Your instructions » Transcription, pictures excluded: write out the data below exactly.

Records supplied »
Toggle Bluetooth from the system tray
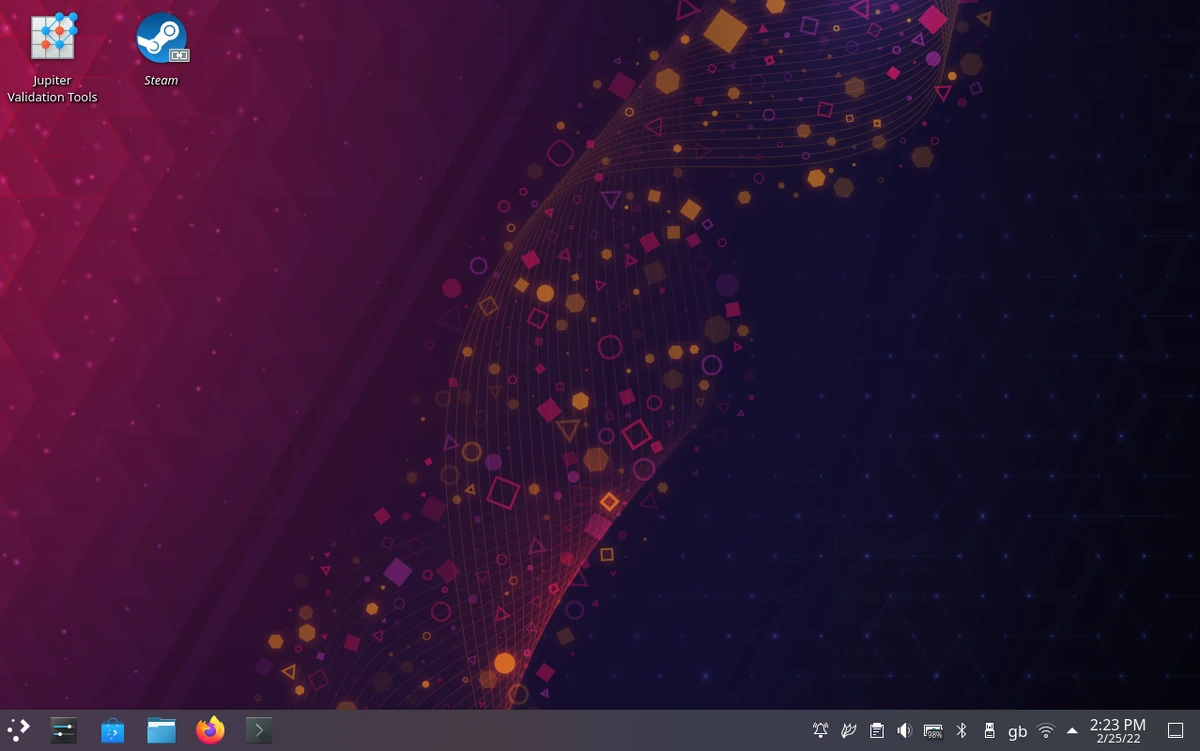The width and height of the screenshot is (1200, 751). (962, 730)
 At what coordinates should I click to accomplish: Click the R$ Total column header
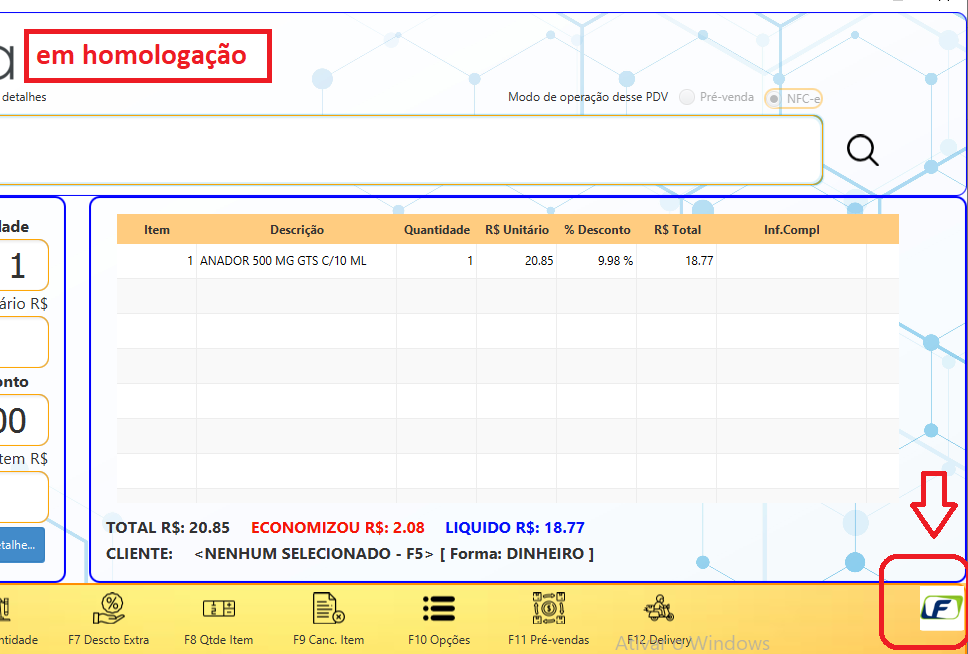[x=677, y=230]
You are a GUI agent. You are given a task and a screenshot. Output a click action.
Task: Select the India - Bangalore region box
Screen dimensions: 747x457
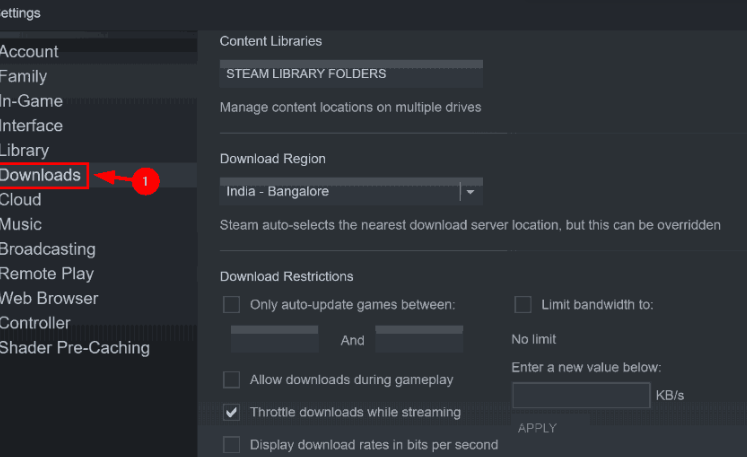pyautogui.click(x=351, y=192)
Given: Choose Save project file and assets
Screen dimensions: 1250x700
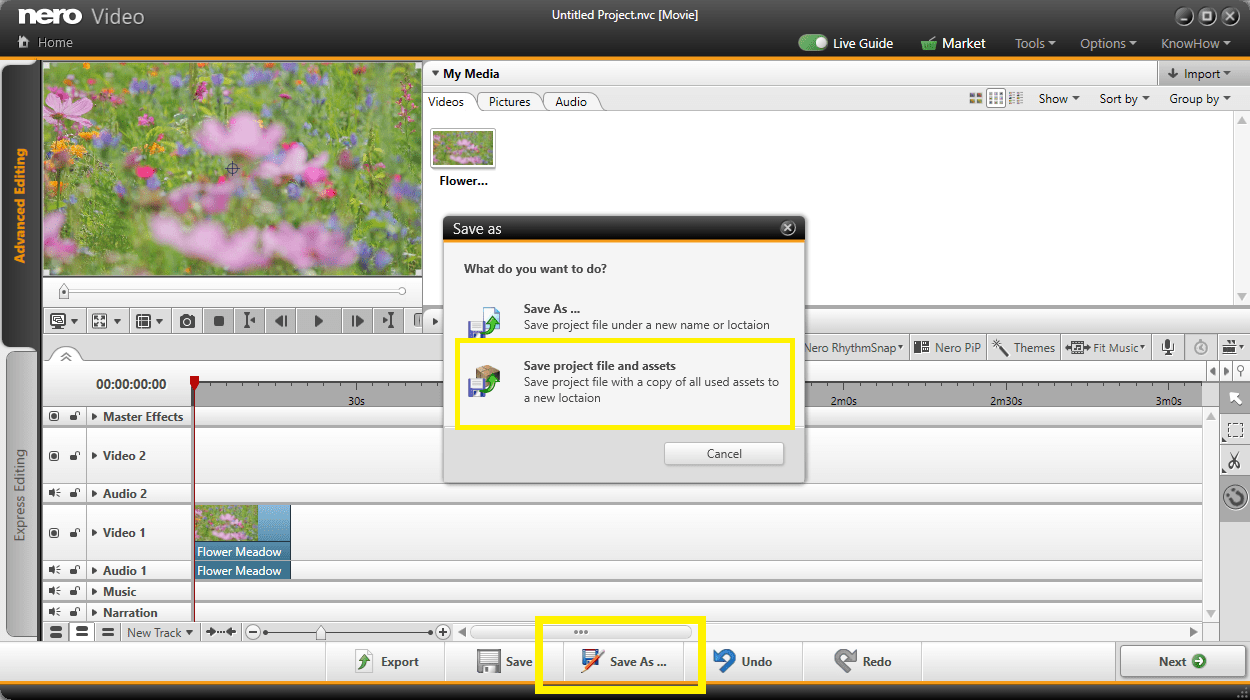Looking at the screenshot, I should (x=624, y=384).
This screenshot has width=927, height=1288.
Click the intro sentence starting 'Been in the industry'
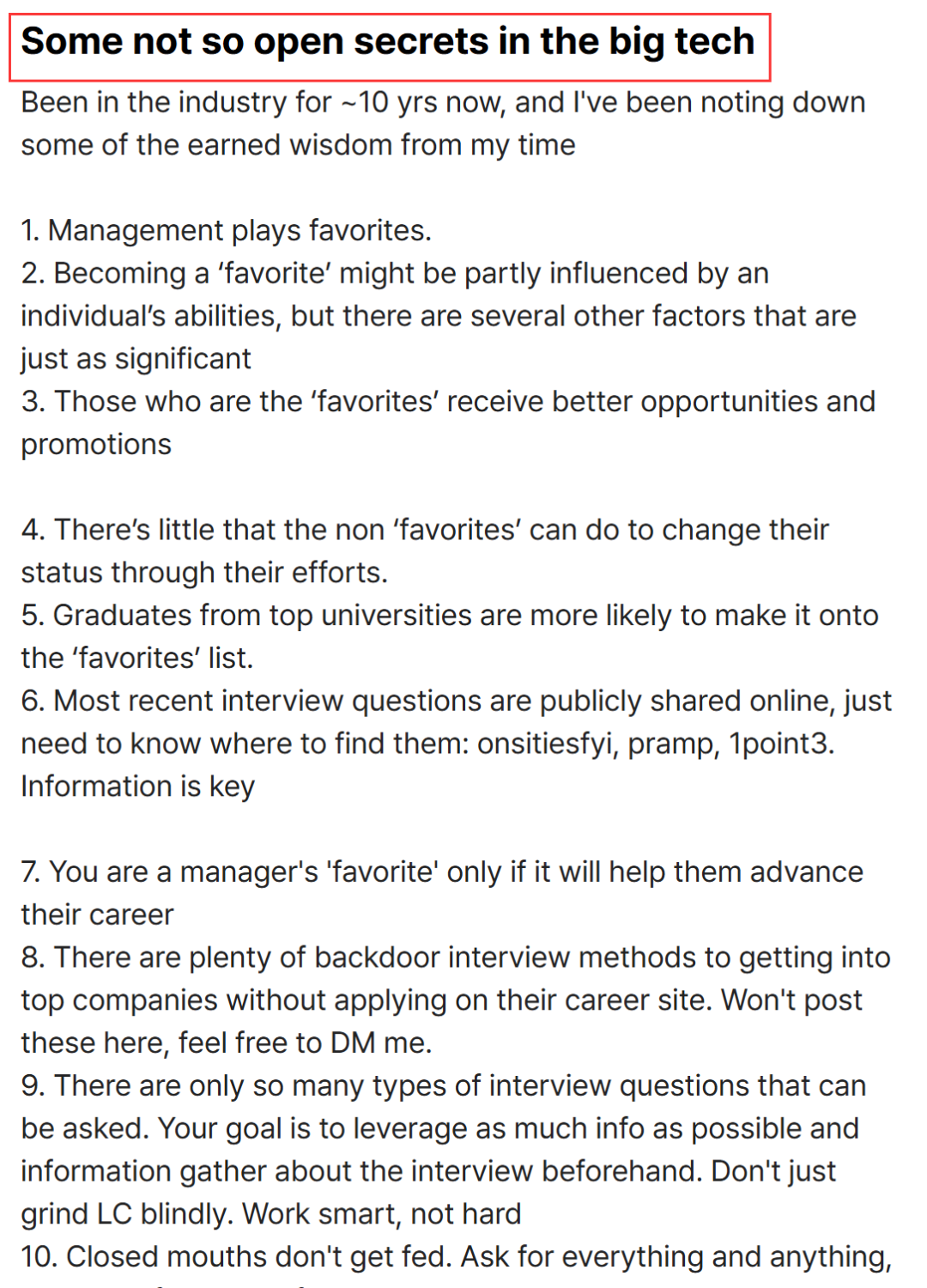pos(443,124)
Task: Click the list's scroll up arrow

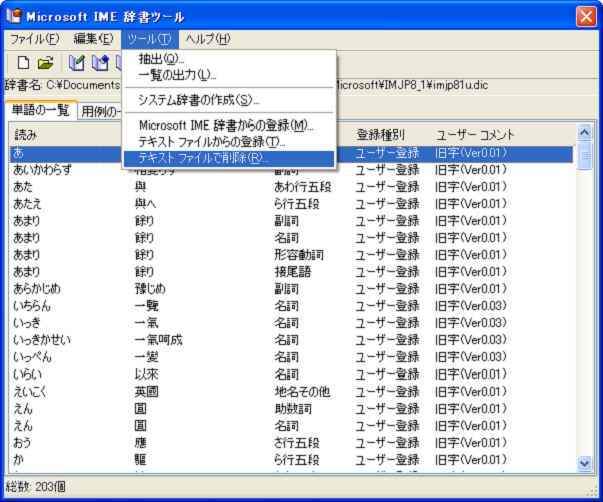Action: 586,132
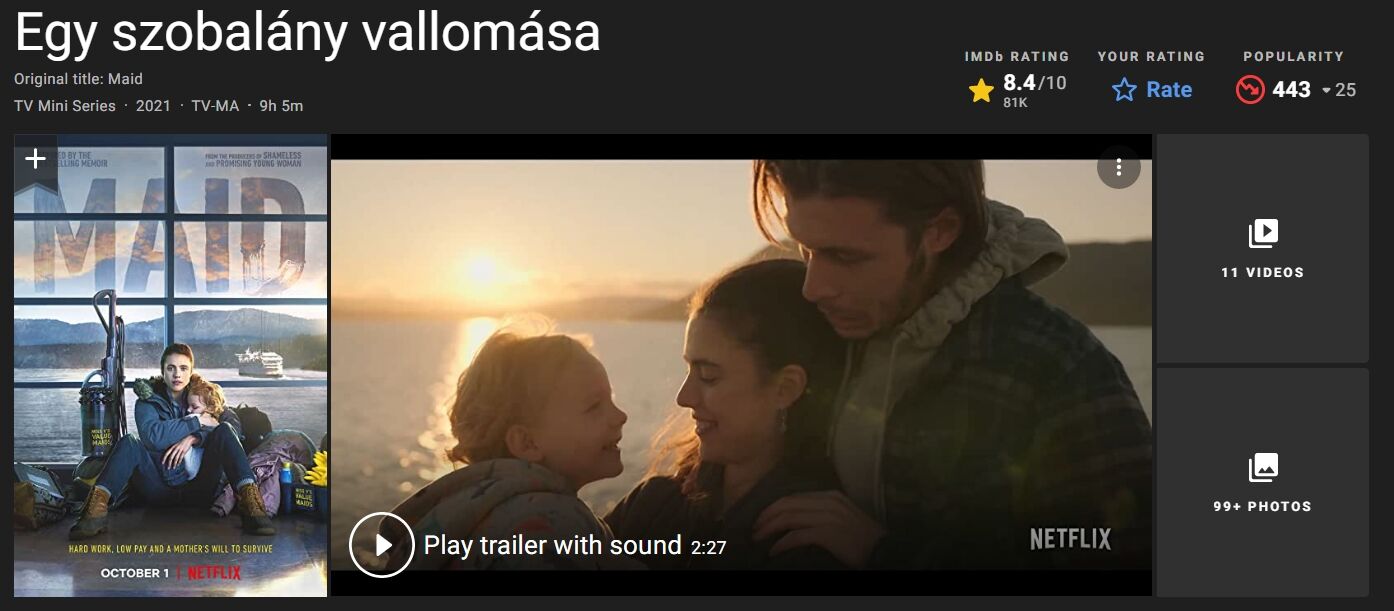Click the 443 popularity rank number
1394x611 pixels.
(x=1291, y=90)
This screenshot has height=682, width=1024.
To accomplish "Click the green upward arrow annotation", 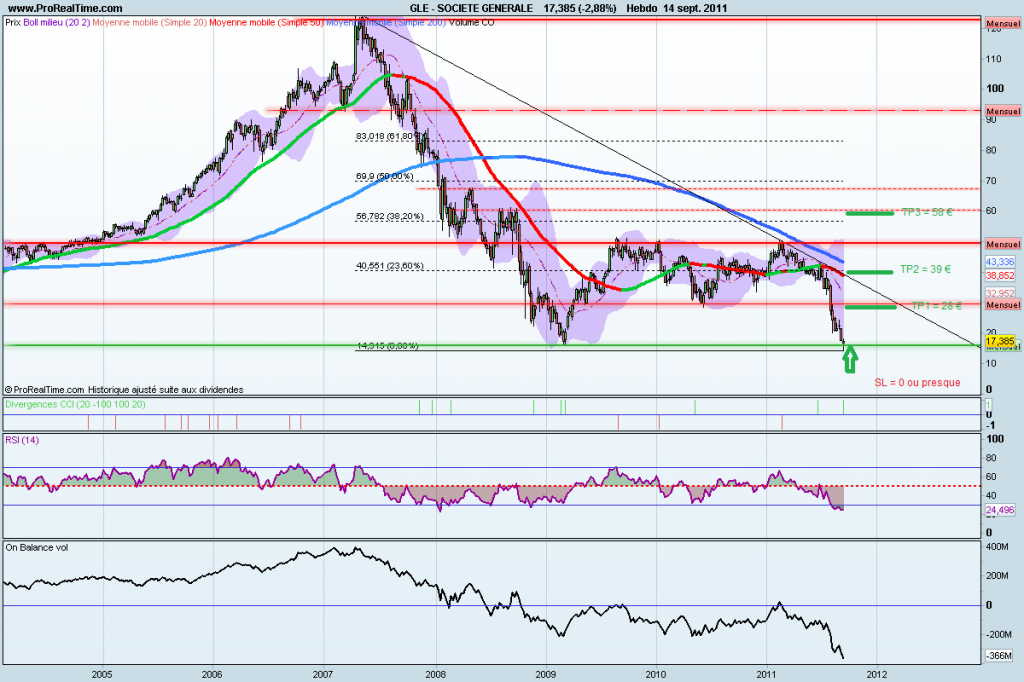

Answer for this exercise »
Toggle Bluetooth from the system tray
The width and height of the screenshot is (1200, 751). (962, 730)
 At what coordinates should I click to accomplish: Click the R$ Total column header
[x=677, y=230]
You are a GUI agent. You are given a task and a screenshot. Output a click action.
Task: Select the India - Bangalore region box
Screen dimensions: 747x457
pyautogui.click(x=351, y=192)
Given: Choose Save project file and assets
Screen dimensions: 1250x700
Looking at the screenshot, I should (x=624, y=384).
This screenshot has width=927, height=1288.
Click the intro sentence starting 'Been in the industry'
pos(443,124)
Task: Click the list's scroll up arrow

Action: 586,132
Click the 443 popularity rank number
1394x611 pixels.
(x=1291, y=90)
This screenshot has height=682, width=1024.
To accomplish "Click the green upward arrow annotation", 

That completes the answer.